Monona Terrace bases its incentives on a formula estimating what groups might bring to the city in terms of out-of-town attendance and direct spending by visitors.
“It’s something we need to have to effectively compete,” Zeinemann said.
Little Influence on Decisions
But most representatives of organizations that have or plan to use Monona Terrace and returned phones calls to Wisconsin Reporter say the incentives don’t make or break their decision in coming.
“Sometimes we don’t even know about those programs until afterwards,” said Louise Murgia, interim executive vice president of the Society of American Foresters, which is slated to receive $39,000 for its national convention in 2016.
Some, like the Wisconsin Dental Association, which will get $7,000 back for its 2015 InSession meeting, had no idea its event was subsidized.
“We are not aware of any incentive package at the Monona Terrace,” said Mara Brooks, director of government services for WDA.
‘Shouldn’t Have Any Problem’
Heywood Sanders, a public administration professor at the University of Texas at San Antonio, was surprised to learn that a city like Madison would need to use taxpayer money to help bring in convention business.
“Madison shouldn’t have any problem competing for Wisconsin state events,” Sanders said. “That, to me, is striking that you apparently need to use incentives in order to get events that the Monona Terrace and the state capital ought to have a natural advantage in attracting.”
Far riskier for taxpayers, Sanders said, is any one of the proposed Judge Doyle Square redevelopments, especially at a time when many publicly funded convention center hotels are failing.
Huge Hotel Losses
Baltimore opened a convention center hotel in 2008 after city officials authorized more than $300 million in tax-exempt bonds to finance its construction. Since that time, the building has lost more than $50 million.

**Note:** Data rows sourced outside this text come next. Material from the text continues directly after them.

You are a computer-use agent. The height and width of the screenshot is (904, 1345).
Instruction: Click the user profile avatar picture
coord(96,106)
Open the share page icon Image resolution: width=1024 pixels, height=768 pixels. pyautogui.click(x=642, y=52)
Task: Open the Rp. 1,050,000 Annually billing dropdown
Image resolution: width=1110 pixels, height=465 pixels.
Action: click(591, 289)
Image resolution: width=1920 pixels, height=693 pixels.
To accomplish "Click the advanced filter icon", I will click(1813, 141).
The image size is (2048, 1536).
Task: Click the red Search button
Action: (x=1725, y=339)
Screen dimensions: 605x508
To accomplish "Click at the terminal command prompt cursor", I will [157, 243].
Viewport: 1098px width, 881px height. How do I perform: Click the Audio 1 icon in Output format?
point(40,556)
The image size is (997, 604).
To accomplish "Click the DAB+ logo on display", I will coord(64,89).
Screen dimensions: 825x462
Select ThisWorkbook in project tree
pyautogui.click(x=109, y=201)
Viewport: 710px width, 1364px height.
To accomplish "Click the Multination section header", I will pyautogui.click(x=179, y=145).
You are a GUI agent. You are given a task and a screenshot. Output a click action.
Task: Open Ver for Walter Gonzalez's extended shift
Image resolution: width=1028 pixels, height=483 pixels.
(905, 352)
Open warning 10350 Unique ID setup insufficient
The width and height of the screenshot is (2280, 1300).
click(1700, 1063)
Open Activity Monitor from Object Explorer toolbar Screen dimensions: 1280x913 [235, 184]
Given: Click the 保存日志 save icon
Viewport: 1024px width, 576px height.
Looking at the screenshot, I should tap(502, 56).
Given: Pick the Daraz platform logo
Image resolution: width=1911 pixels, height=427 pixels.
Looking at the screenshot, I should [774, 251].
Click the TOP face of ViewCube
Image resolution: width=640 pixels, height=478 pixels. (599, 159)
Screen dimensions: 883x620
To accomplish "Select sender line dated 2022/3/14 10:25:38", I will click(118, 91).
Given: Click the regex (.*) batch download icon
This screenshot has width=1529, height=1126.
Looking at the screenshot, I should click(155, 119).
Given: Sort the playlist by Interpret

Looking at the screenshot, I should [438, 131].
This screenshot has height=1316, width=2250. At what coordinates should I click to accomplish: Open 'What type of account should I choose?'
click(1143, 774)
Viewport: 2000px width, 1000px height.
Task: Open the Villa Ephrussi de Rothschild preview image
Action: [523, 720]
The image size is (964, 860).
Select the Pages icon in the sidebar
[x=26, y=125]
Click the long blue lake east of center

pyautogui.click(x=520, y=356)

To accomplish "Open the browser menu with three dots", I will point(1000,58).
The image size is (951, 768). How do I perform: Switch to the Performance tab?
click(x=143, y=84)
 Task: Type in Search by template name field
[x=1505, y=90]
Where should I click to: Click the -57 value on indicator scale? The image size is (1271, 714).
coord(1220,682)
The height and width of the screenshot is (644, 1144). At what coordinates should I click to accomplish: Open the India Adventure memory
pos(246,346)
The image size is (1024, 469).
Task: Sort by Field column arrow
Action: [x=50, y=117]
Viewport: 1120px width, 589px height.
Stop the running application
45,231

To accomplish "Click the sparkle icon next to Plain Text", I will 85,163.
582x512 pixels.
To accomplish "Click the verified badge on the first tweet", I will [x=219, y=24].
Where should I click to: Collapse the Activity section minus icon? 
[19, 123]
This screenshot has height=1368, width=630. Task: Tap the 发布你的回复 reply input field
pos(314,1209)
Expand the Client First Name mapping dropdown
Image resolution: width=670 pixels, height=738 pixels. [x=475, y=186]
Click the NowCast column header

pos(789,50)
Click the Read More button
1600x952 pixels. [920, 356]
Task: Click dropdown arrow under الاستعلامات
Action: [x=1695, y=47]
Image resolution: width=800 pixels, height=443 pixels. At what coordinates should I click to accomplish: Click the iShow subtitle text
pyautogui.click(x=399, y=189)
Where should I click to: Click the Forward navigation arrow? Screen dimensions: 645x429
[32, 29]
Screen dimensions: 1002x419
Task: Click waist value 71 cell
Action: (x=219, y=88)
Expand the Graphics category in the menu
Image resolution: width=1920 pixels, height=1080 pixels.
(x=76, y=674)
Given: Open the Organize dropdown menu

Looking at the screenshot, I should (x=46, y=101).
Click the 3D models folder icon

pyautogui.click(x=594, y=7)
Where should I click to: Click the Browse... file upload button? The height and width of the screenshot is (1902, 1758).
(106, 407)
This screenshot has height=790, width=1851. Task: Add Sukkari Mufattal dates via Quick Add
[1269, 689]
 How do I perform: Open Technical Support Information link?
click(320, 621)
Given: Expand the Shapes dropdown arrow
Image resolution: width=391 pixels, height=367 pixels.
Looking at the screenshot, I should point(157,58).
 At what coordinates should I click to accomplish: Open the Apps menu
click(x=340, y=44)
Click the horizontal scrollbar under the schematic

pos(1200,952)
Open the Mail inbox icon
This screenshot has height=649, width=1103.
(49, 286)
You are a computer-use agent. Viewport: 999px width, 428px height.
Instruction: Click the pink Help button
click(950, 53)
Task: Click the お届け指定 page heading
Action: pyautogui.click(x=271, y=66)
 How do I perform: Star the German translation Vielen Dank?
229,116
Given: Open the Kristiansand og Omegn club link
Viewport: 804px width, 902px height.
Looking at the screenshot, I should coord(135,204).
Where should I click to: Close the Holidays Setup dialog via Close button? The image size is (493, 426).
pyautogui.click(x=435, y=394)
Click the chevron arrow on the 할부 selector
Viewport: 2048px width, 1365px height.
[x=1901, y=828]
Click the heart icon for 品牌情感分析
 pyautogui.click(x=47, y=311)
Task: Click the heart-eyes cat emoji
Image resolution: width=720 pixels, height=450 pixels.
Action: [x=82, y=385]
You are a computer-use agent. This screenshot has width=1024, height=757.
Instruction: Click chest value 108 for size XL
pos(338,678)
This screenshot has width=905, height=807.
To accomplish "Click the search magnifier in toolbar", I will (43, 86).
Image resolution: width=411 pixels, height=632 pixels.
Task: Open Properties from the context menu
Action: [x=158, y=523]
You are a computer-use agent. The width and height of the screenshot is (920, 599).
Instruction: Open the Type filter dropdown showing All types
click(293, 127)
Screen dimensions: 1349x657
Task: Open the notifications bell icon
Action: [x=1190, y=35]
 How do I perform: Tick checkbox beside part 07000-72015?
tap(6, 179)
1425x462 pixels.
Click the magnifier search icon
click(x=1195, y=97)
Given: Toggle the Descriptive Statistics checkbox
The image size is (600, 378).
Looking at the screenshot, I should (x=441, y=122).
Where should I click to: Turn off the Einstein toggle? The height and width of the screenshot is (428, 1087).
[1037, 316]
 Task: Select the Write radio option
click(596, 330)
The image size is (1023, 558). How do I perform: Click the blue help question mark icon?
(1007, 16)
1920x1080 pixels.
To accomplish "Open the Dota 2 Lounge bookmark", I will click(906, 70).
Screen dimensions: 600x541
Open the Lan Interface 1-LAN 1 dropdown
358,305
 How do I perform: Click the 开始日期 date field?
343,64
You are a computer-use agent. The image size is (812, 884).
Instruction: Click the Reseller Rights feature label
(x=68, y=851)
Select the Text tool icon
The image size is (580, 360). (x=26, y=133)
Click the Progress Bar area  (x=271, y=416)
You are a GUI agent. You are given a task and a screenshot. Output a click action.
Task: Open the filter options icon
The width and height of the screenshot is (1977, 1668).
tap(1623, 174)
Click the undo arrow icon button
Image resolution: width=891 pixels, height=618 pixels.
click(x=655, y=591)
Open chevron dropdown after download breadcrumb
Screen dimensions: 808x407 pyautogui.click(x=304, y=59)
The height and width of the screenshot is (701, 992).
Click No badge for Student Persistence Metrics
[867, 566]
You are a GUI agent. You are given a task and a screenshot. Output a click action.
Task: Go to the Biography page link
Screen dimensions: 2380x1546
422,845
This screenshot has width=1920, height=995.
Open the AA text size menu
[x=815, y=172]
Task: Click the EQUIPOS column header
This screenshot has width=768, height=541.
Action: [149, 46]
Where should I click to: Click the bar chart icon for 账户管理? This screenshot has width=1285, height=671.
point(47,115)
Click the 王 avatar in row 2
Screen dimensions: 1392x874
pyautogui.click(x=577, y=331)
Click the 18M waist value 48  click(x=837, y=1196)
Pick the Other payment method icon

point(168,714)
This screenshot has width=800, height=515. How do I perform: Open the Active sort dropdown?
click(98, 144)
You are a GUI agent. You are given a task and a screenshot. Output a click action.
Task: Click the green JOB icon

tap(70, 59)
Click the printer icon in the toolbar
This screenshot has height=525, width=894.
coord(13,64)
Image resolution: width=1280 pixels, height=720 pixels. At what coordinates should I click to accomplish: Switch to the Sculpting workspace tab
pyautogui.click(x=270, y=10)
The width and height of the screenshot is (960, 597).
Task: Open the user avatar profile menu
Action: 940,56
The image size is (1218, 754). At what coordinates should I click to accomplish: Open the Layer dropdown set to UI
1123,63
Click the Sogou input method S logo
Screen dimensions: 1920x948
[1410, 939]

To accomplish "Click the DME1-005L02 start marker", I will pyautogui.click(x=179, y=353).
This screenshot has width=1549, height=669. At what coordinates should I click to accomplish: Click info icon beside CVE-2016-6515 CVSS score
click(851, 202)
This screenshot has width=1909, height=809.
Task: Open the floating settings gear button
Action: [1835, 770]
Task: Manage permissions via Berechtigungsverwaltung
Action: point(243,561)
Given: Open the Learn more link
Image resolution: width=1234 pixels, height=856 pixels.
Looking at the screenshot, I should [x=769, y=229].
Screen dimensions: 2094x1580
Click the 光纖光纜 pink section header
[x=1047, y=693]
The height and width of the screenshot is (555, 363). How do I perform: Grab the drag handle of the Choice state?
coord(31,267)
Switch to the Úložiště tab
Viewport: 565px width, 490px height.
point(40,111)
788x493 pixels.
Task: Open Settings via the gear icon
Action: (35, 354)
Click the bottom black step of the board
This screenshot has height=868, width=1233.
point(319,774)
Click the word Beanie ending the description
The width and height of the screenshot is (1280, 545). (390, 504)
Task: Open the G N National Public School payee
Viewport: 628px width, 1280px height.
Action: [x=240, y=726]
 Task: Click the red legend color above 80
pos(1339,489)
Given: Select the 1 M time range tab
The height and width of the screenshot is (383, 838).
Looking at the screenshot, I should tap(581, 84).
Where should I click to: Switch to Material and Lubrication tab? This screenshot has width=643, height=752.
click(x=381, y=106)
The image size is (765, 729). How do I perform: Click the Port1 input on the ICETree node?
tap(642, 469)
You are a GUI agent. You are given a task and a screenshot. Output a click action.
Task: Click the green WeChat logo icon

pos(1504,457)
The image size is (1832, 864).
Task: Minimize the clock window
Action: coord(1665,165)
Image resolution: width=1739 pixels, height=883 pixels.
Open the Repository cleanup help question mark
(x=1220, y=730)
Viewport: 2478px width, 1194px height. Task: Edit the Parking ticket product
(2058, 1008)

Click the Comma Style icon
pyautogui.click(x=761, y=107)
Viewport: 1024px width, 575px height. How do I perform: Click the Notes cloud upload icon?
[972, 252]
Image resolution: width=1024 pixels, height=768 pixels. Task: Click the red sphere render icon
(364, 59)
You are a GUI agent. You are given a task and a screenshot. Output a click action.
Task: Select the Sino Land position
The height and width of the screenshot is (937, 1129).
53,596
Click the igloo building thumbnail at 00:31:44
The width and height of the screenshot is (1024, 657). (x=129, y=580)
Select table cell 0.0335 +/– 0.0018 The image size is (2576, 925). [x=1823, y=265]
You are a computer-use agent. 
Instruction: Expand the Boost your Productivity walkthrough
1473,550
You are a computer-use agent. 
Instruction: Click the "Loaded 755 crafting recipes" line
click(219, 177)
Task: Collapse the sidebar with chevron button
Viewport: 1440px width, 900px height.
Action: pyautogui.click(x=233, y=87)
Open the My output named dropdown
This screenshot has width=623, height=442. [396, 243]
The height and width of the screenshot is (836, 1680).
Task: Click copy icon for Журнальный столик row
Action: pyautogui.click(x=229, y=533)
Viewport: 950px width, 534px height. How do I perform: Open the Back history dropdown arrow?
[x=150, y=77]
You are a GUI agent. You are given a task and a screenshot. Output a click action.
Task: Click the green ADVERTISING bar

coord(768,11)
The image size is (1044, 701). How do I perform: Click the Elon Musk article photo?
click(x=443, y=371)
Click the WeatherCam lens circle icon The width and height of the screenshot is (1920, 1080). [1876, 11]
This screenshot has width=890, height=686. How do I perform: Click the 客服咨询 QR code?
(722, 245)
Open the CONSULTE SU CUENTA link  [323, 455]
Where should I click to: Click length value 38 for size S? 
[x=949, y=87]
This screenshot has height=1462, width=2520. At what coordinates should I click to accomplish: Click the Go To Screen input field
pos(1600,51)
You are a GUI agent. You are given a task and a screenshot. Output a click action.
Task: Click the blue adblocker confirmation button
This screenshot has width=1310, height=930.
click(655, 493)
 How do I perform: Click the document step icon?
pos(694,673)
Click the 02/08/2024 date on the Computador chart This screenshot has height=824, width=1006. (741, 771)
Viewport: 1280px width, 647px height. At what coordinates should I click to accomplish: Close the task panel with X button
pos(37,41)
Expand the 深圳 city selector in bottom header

St. Louis built a similar facility in 2003 for $277 million, but decided to foreclose on the property in 2009 when hotel revenues were not sufficient enough to pay off the debt service.
A convention center hotel in Charlotte also has cost taxpayers as much as $30 million annually in construction debt, operating losses and incentives to win business. Charlotte has been unable to keep its promise to repay taxpayers. Since the building opened its doors in 1995, it has fallen well short of the 528,800 hotel room nights a year to fulfill its mission of putting “heads in beds.”
Risky Undertaking
Some real estate experts fear the same thing could happen in Madison.
“It’s not a slam dunk, no-risk undertaking for the city,” said Sue Springman, a senior project manager with the Mullins Group. “They really have to look very carefully at this.”
One of the biggest questions surrounding the proposed development is whether or not there is need for additional hotel rooms to accommodate the Monona Terrace.
Since the convention center opened more than 15 years ago, the annual number of events and attendees has either declined or stayed nearly the same.
The Monona Terrace hosted 860 gatherings in 2001, but that number dropped to 594 in 2012. The complex saw a total of 228,240 guests in 2001 and 223,464 in 2012.
Dubious Study Findings
But a study by C.H. Johnson Consulting Inc. predicts a new hotel would help the Monona Terrace secure larger gatherings and additional visitors because there is “a lack of a hotel room inventory within close proximity” to the convention center.
That report, however, doesn’t take into account the several hundred hotel rooms that recently opened in Madison, or will do so in the next few years, Springman said.
George Wiesner, general manager of the Best Western Plus Inn on the Park, contends that if a genuine demand existed for more downtown hotels, private developers would meet that need without the use of public funds.
“If the market called for over 300 rooms — there are plenty of hotels being built in Madison and around the country — a hotel developer would come in and build them,” Wiesner said.